Sunday, February 25, 2024

James City County Board of Supervisors Votes to Approve Racefield Solar Farm

The James City Countty Board of Supervisors voted to approve a new solar farm on Racefield Drive. (Courtesy of Unsplash)

JAMES CITY COUNTY — The James City County (JCC) Board of Supervisors unanimously voted to approve a new solar farm on Racefield Drive during the Tuesday, March 8 meeting.

The Board also approved an Agricultural and Forestal District (AFD) withdrawal request of 26 acres on behalf of the owners of the property to allow for the submittal of the special use permit (SUP) for the solar farm.

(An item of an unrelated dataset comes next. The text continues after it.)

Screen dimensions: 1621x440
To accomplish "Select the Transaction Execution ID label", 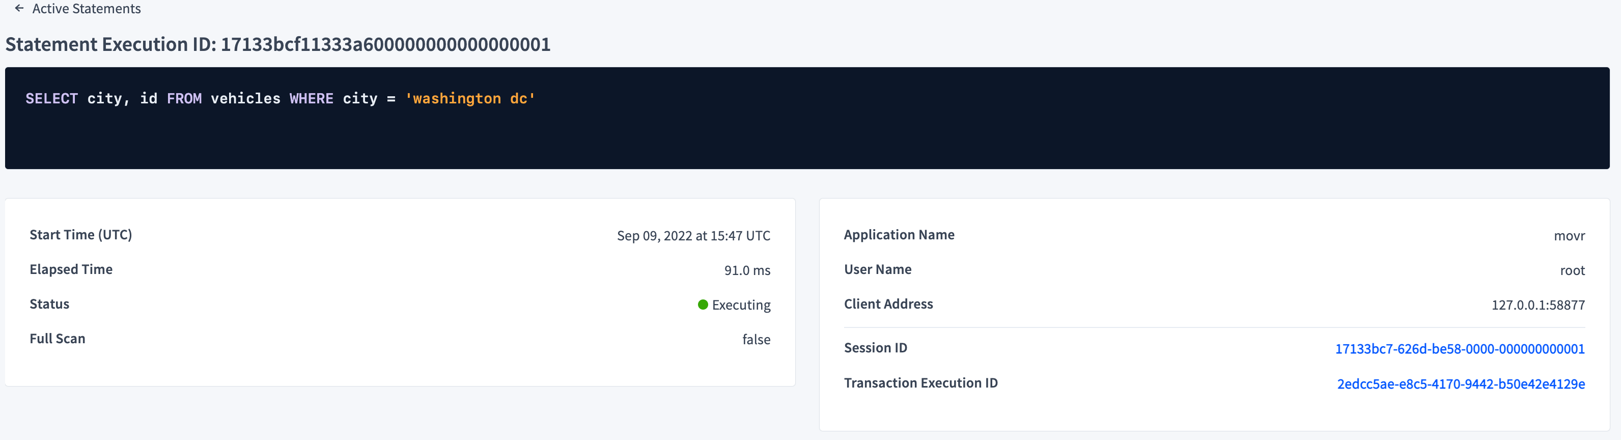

Brendan Grajewski of Hexagon Energy, LLC, applied for a SUP for a three-megawatt (MW) solar farm located at 360 Racefield Dr.

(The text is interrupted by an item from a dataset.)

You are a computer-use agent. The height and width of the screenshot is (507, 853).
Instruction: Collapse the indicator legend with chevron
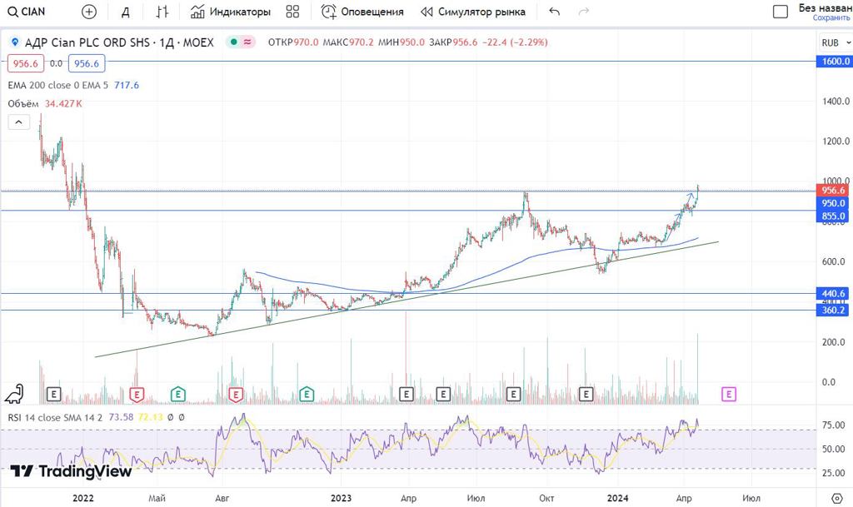[x=17, y=122]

The solar farm will be developed on 26 acres of the total 65.26 acres and would connect to the existing utility line using an on-site, pad-mounted switchgear, according to the project’s staff report.

The 26-acre solar farm site is currently used as active farmland and is mostly clear of mature vegetation and trees. The site will be accessed by the narrow and rural Racefield Drive.

At its Feb. 2 meeting, the JCC Planning Commission voted to recommend approval of the SUP request, but recommended denial of the Barnes Swamp Withdrawal.

The withdrawal request was submitted about one year prior to the upcoming renewal of the Barnes Swamp AFD in October 2022.

JCC Commissioner Tim O’Connor told the Board Tuesday that staff found that the request for withdrawal does not fully meet all four of the criteria set forth in the Board’s policy.

However, staff felt that the solar farm project was in keeping with the Comprehensive Plan, as it is a way to use rural lands without developing it for residential lots.

“I think ultimately four of us agreed that this was a pretty good use of this land, especially the fact that solar farms have this 25-30 year life span,” O’Connor said. “So it’s not handcuffing that property forever and there would be an opportunity to return to agricultural uses.”

Grajewski told the Board that the project keeps to the rural land development standards and said that anticipated traffic impacts were determined to be “non-invasive and route-appropriate,” though he said that there are two more studies needed to be done to confirm this.

“I think it’s very low impact to the surrounding area,” Vice Chairman Sue Sadler said. “I’m happy to support the early withdrawal and support the project overall.”

In 5-0 votes, the Board approved both the solar farm and the withdrawal request.

Grajewski said that the first quarter of 2023 is the estimated time when construction would begin, with facility operations expected to occur in spring 2023.